We left White Sands National Monument and passed the sharp, dramatic Organ Mountains.  In this area the traffic lights are all horizontal, I guess due to the wind?

Tucson is backed by nice mountains and here we saw our first In-N-Out since leaving California nearly three months ago.  Despite the temptation, we held out for our traditional coming home meal.  La Quinta hotel in Phoenix was a splurge that even had internal hallways!

Friday was the last day of the trip and the excitement was palpable.  Will we make it all the way back with no accidents or traffic tickets?!  In Phoenix we saw our first signs for Los Angeles, confirming the final stretch.  Jenni did a great job deejaying several California-themed songs…of course starting with Biggie’s Going Back to Cali and followed by tunes like Phantom Planet’s California, California Love by 2Pac, Hotel California, etc.

Much of the drive between Phoenix and Palm Springs is very pretty, and south of the 10 near Tonopah is a nice mountain.  I have driven to the Palm Springs area many times but never approached from this direction.  We descended quite a hill down to Indio.

We made it back to Los Angeles at 1 pm, having driven just under 12k miles.  And it was literally 75 and sunny.  We closed with a bottle of Moët, just as we began our first night camping at San Simeon.  For some fun stats summarizing our three-month road trip, see the post here that we wrote at that time.

November 8, 2013 (Friday)

NOR-NorCal (like, real North)

Who knew California was soooo incredibly long!? But what a lovely surprise to me.

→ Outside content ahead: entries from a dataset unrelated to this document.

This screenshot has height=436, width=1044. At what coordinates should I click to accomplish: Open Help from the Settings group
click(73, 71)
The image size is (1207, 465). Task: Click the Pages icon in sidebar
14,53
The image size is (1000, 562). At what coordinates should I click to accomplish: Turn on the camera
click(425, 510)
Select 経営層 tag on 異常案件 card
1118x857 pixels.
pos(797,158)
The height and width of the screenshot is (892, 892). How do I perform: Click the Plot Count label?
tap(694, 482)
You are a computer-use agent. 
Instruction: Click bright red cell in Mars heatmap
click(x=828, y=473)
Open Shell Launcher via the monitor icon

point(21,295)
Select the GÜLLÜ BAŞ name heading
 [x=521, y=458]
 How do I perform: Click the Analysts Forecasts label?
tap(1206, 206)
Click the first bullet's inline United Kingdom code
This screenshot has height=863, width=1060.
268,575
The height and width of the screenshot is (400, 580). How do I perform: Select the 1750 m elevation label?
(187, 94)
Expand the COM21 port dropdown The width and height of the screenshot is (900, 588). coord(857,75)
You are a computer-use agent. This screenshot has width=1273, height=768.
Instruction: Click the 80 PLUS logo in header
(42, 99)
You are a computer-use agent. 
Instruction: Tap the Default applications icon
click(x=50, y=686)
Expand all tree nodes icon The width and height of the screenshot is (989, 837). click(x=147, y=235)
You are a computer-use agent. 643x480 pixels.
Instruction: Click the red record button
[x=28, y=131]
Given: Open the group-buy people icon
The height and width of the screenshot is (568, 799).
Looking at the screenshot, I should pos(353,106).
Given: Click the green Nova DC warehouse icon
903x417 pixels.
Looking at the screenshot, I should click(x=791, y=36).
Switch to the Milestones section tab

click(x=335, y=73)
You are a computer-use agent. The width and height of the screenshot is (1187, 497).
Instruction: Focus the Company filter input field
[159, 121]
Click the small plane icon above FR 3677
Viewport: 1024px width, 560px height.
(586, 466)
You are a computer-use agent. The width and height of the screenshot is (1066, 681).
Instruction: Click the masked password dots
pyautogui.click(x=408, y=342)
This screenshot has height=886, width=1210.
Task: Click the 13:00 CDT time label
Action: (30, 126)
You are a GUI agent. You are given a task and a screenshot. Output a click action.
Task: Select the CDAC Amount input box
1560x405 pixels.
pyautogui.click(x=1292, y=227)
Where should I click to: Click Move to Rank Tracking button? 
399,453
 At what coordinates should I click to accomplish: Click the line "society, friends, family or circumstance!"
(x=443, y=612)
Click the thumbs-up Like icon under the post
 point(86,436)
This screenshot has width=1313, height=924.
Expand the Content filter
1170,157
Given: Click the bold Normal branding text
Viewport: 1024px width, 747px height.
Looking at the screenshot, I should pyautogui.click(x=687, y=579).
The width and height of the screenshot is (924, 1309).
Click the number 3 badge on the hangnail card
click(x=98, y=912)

After Cobbler Hill we still had miles and miles of craggy coastline to enjoy. Driving on after our fabulous stay, we stopped to check out the little town of Mendocino and grab some fixings to cook up for dinner. They sure do have some fresh and delicious food in that neck of the woods. I could have wandered around that tiny provisions store for hours.  Northern California (true Northern California, not NorCal) is full of quaint sleepy little towns that hug the coast. Each town seems to center around the PCH for a few blocks or so and contain only a handful of the most charming shops.

Some WINDY roads though, made me a little sick to my stomach. My motion sickness has gotten worse as I grew up. So uncool. I remember loving those amusement part rides as a kid… now the mere thought of reading my iphone for directions on the PCH is enough to make me queasy.

We stopped at Mystery Hill (World Famous, obviously) to do the road trip thing. I love me some “world’s largest/tallest/strangest” stuff!



Further on we saw a handful of wild elk grazing in the blackberry bushes. They are beautiful majestic creatures. Santa might consider subbing reindeer for elk at the helm of his sleigh 🙂 It helped that the sun hit the moist air in just the right light as if to spotlight the animals in a magical spotlight. I was jealous of the elk, so indulged in some fresh blackberries myself. SO juicy. MMM.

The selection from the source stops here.